● PROBLEM REQUIREMENTS: After reading the listing below, copy it out exactly.

┄┄┄┄┄┄┄┄┄┄

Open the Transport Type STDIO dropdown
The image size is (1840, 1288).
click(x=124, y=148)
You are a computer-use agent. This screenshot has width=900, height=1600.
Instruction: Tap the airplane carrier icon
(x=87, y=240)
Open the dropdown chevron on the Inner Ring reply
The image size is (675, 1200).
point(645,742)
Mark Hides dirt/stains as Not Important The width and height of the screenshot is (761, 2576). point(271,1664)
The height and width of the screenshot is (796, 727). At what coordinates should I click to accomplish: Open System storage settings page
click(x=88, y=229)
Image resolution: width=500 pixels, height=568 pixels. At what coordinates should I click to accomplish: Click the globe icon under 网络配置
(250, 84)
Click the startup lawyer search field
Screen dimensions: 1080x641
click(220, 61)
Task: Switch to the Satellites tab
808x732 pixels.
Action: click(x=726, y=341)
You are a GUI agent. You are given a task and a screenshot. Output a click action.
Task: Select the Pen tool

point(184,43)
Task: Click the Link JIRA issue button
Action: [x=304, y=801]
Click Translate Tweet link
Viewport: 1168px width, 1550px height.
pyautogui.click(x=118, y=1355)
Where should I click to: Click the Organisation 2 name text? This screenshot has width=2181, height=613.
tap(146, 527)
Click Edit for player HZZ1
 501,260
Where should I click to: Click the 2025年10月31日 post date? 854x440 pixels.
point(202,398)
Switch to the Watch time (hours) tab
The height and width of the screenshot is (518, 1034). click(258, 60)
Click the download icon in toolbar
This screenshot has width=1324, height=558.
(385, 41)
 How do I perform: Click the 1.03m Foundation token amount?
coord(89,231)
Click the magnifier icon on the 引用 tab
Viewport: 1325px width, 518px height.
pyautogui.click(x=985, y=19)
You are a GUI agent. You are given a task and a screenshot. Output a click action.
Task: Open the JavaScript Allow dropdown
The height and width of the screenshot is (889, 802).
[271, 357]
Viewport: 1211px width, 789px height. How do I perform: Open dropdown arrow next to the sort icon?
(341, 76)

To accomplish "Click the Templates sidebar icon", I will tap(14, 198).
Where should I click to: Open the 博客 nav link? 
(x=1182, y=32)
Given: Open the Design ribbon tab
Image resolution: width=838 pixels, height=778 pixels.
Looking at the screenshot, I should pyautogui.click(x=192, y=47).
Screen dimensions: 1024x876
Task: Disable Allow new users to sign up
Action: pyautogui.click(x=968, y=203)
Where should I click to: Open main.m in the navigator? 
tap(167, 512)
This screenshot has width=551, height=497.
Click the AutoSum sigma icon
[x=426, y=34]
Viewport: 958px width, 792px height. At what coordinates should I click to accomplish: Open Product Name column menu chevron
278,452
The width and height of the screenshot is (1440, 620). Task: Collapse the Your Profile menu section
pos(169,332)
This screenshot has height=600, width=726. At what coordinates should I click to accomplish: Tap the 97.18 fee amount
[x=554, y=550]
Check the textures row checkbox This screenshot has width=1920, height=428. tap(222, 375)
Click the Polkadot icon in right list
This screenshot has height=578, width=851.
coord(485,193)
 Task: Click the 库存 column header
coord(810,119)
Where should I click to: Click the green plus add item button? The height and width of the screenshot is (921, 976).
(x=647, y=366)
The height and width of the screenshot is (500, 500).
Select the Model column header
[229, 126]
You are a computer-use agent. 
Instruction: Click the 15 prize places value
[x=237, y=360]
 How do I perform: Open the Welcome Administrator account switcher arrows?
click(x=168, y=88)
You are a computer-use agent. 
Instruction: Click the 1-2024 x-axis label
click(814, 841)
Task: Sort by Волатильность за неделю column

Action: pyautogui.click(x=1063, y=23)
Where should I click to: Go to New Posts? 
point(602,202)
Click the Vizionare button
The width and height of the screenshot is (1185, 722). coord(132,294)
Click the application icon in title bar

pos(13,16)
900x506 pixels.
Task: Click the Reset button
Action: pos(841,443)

┄┄┄┄┄┄┄┄┄┄

● SOLVED EXERCISE:
Open the Transport Type STDIO dropdown
The image size is (1840, 1288).
click(x=124, y=148)
You are a computer-use agent. This screenshot has width=900, height=1600.
Instruction: Tap the airplane carrier icon
(x=87, y=240)
Open the dropdown chevron on the Inner Ring reply
The image size is (675, 1200).
point(645,742)
Mark Hides dirt/stains as Not Important The width and height of the screenshot is (761, 2576). point(271,1664)
The height and width of the screenshot is (796, 727). At what coordinates should I click to accomplish: Open System storage settings page
click(x=88, y=229)
Image resolution: width=500 pixels, height=568 pixels. At what coordinates should I click to accomplish: Click the globe icon under 网络配置
(250, 84)
Click the startup lawyer search field
Screen dimensions: 1080x641
click(220, 61)
Task: Switch to the Satellites tab
808x732 pixels.
Action: click(x=726, y=341)
You are a GUI agent. You are given a task and a screenshot. Output a click action.
Task: Select the Pen tool

point(184,43)
Task: Click the Link JIRA issue button
Action: [x=304, y=801]
Click Translate Tweet link
Viewport: 1168px width, 1550px height.
pyautogui.click(x=118, y=1355)
Where should I click to: Click the Organisation 2 name text? This screenshot has width=2181, height=613.
tap(146, 527)
Click Edit for player HZZ1
 501,260
Where should I click to: Click the 2025年10月31日 post date? 854x440 pixels.
point(202,398)
Switch to the Watch time (hours) tab
The height and width of the screenshot is (518, 1034). click(258, 60)
Click the download icon in toolbar
This screenshot has width=1324, height=558.
(385, 41)
 How do I perform: Click the 1.03m Foundation token amount?
coord(89,231)
Click the magnifier icon on the 引用 tab
Viewport: 1325px width, 518px height.
pyautogui.click(x=985, y=19)
You are a GUI agent. You are given a task and a screenshot. Output a click action.
Task: Open the JavaScript Allow dropdown
The height and width of the screenshot is (889, 802).
[271, 357]
Viewport: 1211px width, 789px height. How do I perform: Open dropdown arrow next to the sort icon?
(341, 76)

To accomplish "Click the Templates sidebar icon", I will tap(14, 198).
Where should I click to: Open the 博客 nav link? 
(x=1182, y=32)
Given: Open the Design ribbon tab
Image resolution: width=838 pixels, height=778 pixels.
Looking at the screenshot, I should pyautogui.click(x=192, y=47).
Screen dimensions: 1024x876
Task: Disable Allow new users to sign up
Action: pyautogui.click(x=968, y=203)
Where should I click to: Open main.m in the navigator? 
tap(167, 512)
This screenshot has width=551, height=497.
Click the AutoSum sigma icon
[x=426, y=34]
Viewport: 958px width, 792px height. At what coordinates should I click to accomplish: Open Product Name column menu chevron
278,452
The width and height of the screenshot is (1440, 620). Task: Collapse the Your Profile menu section
pos(169,332)
This screenshot has height=600, width=726. At what coordinates should I click to accomplish: Tap the 97.18 fee amount
[x=554, y=550]
Check the textures row checkbox This screenshot has width=1920, height=428. tap(222, 375)
Click the Polkadot icon in right list
This screenshot has height=578, width=851.
coord(485,193)
 Task: Click the 库存 column header
coord(810,119)
Where should I click to: Click the green plus add item button? The height and width of the screenshot is (921, 976).
(x=647, y=366)
The height and width of the screenshot is (500, 500).
Select the Model column header
[229, 126]
You are a computer-use agent. 
Instruction: Click the 15 prize places value
[x=237, y=360]
 How do I perform: Open the Welcome Administrator account switcher arrows?
click(x=168, y=88)
You are a computer-use agent. 
Instruction: Click the 1-2024 x-axis label
click(814, 841)
Task: Sort by Волатильность за неделю column

Action: pyautogui.click(x=1063, y=23)
Where should I click to: Go to New Posts? 
point(602,202)
Click the Vizionare button
The width and height of the screenshot is (1185, 722). coord(132,294)
Click the application icon in title bar

pos(13,16)
900x506 pixels.
Task: Click the Reset button
Action: pos(841,443)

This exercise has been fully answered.